_Information provided:_
/---
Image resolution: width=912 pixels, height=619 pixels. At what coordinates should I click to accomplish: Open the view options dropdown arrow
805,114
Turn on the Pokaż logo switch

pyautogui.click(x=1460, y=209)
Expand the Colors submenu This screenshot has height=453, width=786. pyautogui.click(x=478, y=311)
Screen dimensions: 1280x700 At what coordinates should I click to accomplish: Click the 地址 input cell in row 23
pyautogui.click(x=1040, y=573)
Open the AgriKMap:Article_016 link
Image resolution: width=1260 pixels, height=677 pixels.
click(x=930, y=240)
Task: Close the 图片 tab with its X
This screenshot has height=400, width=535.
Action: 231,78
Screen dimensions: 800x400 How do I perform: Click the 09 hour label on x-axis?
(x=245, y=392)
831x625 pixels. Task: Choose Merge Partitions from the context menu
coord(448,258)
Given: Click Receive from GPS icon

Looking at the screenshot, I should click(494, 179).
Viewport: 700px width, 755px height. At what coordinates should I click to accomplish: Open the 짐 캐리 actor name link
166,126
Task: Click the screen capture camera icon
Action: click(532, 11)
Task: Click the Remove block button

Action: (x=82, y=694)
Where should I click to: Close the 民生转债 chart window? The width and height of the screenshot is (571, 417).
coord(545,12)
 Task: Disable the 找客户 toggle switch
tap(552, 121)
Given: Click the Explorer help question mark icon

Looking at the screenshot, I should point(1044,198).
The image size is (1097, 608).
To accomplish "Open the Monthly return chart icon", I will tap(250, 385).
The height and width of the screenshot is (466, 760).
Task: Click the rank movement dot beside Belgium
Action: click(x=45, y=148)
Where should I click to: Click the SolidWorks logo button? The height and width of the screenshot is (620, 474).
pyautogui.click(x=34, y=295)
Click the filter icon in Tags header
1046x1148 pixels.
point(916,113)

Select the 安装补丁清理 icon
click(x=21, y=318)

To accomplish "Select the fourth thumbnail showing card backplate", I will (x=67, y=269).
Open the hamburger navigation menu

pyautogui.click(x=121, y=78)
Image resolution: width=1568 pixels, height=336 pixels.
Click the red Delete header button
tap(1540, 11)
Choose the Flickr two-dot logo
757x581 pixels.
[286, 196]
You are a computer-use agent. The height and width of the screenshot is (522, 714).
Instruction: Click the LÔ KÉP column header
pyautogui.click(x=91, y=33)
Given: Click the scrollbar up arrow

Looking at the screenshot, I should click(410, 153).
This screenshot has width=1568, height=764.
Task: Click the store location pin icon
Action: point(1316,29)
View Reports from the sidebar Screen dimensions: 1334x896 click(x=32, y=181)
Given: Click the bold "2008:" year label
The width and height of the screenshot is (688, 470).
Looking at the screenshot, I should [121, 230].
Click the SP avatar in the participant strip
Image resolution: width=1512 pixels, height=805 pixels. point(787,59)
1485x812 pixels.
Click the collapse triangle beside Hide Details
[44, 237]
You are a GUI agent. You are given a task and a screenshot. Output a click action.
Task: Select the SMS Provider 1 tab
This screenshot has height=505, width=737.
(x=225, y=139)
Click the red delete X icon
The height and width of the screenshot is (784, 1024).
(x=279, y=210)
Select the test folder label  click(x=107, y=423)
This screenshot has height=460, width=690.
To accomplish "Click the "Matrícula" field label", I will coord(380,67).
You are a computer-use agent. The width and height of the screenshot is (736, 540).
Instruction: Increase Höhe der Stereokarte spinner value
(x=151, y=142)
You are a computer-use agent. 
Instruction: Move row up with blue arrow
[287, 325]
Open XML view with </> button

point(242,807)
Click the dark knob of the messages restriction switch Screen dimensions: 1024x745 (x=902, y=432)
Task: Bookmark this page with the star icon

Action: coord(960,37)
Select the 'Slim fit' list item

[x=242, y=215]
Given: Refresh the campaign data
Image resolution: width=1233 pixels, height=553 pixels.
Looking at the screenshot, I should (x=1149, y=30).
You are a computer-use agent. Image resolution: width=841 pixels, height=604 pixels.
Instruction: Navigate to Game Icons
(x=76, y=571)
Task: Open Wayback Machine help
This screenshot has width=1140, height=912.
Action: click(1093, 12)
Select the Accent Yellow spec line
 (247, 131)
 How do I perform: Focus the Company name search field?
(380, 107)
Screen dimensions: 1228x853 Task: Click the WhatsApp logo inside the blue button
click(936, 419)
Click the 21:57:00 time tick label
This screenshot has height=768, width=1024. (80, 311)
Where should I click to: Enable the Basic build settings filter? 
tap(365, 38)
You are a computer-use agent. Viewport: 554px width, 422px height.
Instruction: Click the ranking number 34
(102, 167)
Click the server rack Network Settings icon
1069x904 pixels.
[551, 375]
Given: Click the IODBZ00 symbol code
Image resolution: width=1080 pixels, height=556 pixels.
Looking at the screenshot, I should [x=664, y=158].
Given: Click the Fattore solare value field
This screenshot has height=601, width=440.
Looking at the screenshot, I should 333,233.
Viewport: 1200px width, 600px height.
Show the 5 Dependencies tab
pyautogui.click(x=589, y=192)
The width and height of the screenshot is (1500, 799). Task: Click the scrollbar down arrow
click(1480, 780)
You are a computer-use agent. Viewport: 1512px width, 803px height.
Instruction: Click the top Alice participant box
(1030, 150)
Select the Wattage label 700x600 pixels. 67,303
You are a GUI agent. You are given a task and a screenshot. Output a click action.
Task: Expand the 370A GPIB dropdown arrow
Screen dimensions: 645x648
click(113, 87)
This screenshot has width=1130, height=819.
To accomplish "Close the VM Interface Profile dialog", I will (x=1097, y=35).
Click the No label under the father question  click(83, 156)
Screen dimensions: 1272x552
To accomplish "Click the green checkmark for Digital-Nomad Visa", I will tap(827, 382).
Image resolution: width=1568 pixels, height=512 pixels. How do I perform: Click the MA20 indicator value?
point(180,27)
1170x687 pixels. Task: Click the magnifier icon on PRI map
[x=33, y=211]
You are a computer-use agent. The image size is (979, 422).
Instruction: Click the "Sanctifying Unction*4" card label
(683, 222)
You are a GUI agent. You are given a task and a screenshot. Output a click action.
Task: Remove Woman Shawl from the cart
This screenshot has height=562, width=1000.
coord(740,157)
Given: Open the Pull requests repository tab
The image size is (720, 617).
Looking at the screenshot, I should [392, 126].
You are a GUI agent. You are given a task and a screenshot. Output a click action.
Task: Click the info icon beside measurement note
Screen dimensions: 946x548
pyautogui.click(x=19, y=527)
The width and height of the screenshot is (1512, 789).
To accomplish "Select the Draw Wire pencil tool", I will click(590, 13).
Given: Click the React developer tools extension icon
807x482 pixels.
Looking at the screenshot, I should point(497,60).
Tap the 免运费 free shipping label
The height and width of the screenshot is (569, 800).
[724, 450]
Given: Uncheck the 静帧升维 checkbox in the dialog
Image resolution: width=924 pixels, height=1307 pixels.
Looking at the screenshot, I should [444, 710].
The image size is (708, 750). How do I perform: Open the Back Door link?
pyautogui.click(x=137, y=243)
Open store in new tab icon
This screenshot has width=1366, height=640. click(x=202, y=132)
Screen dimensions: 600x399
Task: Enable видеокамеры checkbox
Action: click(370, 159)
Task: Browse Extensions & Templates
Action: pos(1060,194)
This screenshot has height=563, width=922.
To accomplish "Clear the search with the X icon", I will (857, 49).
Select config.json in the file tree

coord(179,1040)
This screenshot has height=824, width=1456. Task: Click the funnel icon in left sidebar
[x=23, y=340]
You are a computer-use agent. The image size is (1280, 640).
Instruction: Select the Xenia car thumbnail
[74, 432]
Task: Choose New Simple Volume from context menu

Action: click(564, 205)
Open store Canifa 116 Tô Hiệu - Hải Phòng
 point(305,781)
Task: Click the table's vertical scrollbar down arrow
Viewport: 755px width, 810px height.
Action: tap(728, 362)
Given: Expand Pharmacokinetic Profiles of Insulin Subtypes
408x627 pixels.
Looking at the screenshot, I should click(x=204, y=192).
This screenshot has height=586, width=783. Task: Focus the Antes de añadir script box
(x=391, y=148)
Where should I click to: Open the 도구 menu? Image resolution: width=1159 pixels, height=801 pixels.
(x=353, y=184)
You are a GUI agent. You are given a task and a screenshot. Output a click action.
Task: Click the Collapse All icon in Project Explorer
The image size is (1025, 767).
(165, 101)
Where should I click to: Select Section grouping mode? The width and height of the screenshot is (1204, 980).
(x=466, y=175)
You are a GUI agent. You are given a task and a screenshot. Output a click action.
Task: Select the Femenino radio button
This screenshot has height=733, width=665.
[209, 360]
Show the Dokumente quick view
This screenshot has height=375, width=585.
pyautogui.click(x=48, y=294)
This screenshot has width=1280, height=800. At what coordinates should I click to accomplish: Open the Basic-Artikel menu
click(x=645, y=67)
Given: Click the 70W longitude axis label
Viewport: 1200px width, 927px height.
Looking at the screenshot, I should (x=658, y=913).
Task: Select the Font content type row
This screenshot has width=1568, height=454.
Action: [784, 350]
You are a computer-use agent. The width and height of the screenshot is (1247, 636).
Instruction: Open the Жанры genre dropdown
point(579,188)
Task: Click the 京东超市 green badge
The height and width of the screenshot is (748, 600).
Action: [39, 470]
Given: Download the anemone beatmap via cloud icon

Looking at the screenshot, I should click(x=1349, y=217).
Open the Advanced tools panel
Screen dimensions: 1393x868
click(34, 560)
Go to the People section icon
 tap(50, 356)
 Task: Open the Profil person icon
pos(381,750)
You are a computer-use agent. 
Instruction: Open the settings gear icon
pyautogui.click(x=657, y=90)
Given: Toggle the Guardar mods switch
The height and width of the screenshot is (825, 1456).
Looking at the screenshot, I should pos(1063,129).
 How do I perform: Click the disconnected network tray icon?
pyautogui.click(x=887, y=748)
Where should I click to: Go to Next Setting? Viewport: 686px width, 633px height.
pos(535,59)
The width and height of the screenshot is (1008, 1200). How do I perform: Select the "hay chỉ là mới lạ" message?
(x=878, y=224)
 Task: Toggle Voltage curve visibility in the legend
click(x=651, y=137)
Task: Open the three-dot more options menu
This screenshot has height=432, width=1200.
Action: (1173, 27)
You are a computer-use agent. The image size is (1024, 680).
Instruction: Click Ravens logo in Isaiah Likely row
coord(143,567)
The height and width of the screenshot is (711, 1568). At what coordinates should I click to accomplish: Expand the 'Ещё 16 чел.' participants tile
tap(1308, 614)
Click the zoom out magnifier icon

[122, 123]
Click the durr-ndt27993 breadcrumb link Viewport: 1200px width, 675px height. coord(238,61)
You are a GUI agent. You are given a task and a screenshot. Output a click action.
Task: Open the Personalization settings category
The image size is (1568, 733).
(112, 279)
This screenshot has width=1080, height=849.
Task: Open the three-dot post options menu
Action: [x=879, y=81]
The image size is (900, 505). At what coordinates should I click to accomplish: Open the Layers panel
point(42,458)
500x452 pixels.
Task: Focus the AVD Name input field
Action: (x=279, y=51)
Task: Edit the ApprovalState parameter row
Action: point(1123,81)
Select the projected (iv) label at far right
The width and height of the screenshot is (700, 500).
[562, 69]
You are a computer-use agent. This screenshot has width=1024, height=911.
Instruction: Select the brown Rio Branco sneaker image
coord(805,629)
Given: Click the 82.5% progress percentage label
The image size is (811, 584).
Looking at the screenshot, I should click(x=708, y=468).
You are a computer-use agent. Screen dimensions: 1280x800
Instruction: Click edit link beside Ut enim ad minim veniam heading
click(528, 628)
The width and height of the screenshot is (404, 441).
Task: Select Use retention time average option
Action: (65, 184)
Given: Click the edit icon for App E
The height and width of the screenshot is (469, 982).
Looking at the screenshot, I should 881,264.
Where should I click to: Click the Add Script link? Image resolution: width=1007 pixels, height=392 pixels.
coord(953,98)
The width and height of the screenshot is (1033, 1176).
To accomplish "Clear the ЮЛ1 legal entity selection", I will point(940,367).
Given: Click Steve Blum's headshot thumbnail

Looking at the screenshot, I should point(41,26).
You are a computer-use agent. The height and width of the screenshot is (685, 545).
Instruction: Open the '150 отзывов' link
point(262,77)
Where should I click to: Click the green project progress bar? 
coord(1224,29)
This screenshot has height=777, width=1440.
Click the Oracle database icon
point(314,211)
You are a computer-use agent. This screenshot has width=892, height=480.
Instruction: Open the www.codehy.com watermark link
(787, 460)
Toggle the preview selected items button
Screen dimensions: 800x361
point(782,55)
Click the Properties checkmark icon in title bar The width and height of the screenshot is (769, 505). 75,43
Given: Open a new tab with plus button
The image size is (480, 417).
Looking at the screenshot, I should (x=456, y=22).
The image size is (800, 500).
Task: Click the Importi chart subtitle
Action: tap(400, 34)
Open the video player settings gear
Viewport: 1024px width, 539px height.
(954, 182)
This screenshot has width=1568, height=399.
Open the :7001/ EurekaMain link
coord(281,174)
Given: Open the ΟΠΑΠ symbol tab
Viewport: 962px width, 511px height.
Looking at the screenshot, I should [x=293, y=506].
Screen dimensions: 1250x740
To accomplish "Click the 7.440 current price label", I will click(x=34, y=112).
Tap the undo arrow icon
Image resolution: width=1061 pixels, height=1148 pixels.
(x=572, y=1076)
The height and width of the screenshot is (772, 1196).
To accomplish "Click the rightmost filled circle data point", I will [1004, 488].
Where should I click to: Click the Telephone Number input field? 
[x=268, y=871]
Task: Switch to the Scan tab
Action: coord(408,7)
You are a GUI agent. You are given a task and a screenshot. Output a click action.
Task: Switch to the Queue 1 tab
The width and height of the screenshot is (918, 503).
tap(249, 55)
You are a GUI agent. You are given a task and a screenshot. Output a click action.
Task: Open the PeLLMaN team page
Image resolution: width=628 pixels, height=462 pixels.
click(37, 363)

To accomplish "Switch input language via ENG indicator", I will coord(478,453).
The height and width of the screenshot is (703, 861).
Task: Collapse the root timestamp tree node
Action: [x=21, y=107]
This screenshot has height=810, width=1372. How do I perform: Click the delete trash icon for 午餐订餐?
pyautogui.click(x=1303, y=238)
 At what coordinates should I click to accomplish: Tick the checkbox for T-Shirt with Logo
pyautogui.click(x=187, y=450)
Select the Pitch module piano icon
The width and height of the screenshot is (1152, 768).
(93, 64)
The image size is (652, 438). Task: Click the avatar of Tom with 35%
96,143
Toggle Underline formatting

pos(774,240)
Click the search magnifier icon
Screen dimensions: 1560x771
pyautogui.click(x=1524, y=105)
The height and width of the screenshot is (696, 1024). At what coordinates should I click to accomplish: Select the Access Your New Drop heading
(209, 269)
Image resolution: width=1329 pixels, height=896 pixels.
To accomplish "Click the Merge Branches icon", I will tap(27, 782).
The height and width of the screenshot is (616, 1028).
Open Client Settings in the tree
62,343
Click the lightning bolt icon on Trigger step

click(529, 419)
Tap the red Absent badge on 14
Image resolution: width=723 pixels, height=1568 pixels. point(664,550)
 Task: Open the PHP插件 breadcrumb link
\---
_How to complete this task:_
Within the listing above, extract exactly the lines from the line with "Task: Select the Font content type row" to the line with "Given: Toggle the Guardar mods switch", the two named lines included, and no others.

_Reply:_
Task: Select the Font content type row
This screenshot has width=1568, height=454.
Action: [784, 350]
You are a computer-use agent. The width and height of the screenshot is (1247, 636).
Instruction: Open the Жанры genre dropdown
point(579,188)
Task: Click the 京东超市 green badge
The height and width of the screenshot is (748, 600).
Action: [39, 470]
Given: Download the anemone beatmap via cloud icon

Looking at the screenshot, I should click(x=1349, y=217).
Open the Advanced tools panel
Screen dimensions: 1393x868
click(34, 560)
Go to the People section icon
 tap(50, 356)
 Task: Open the Profil person icon
pos(381,750)
You are a computer-use agent. 
Instruction: Open the settings gear icon
pyautogui.click(x=657, y=90)
Given: Toggle the Guardar mods switch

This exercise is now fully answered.